Ziggy spoke up. “There’s a bunch of different answers, but if we told you, then we’d have to kill you.”
“Oh, a mystery then. Anyway, we’ve got here today Ziggy…” Squinting at his notes.
“That would be me.”
I played a little bullfighter-ish Spanish riff.
Mike had this way of saying one thing into the mic while seeming to say something else to us with gestures and facial expressions. “So you’ve got a new record coming out, what, in a few months?” is what his mouth said while he seemed to be asking us if we’d be ready to play a song soon. I nodded a lot.
Ziggy told him about the new record while I plucked out part of Wonderland. There was some more essentially content-less banter which I couldn’t add to, so I played more in the background, little riffs here and there.
“Yeah wow! This guy’s great, he’s like your own personal soundtrack,” said Mike to Ziggy, at which point I started an improvisation on the Darth Vader music from Star Wars and everyone cracked up. “Why don’t you fellas play us a song.”
“OK, alright, this one’s from the new record,” Ziggy said, making eye contact with me–okay?–“live and unadulterated…”
“Oh no, no adults here,” added Mike.
“… and we call it Windfall.”
Bart counted off and then we were doing it. First just Bart and I playing the intro, and then, Ziggy coming in singing, breathy and sweet and in a different voice than the way he usually sang it. He let himself improvise on the melody like a jazz singer, and I forgot all about the On Air light being on or what it meant.
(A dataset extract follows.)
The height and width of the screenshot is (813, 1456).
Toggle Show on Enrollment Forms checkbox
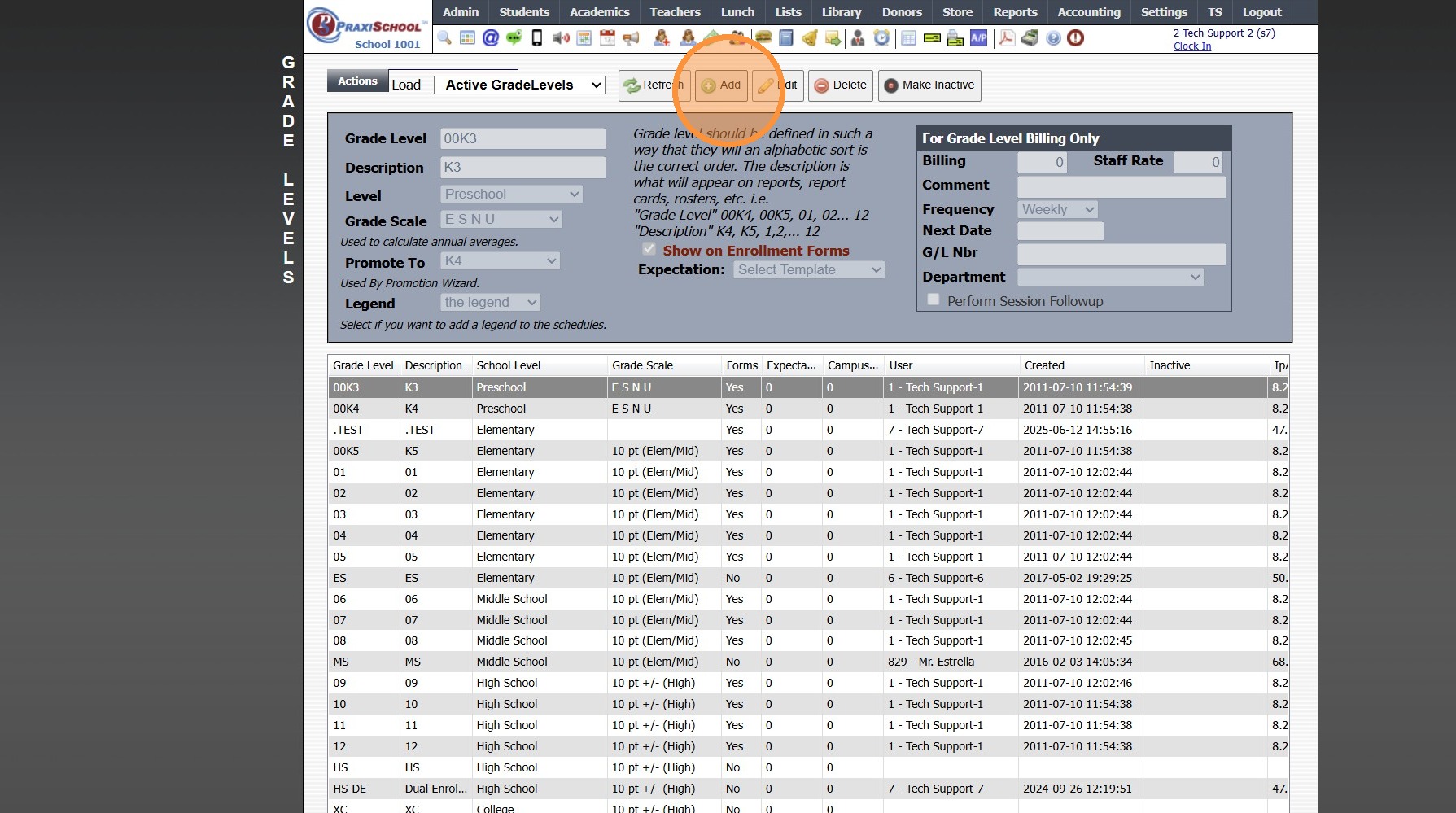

Here were the three of us, playing, sitting in stools like we could be sitting on a park bench somewhere, with a couple of interested people standing around listening.
And so it was, just like that, that I did it for the first time in what, months? I forgot. I forgot to worry about things and forgot to wonder what anyone was thinking and simply played. And two verses later as the solo came up I came back to myself and realized the solo was really not going to work without severe improv work, which was too much to hand to a drive time audience, and I made it into the ending instead.
Mike and other studio personnel clapped.
“No applause,” Bart said “Just throw money.”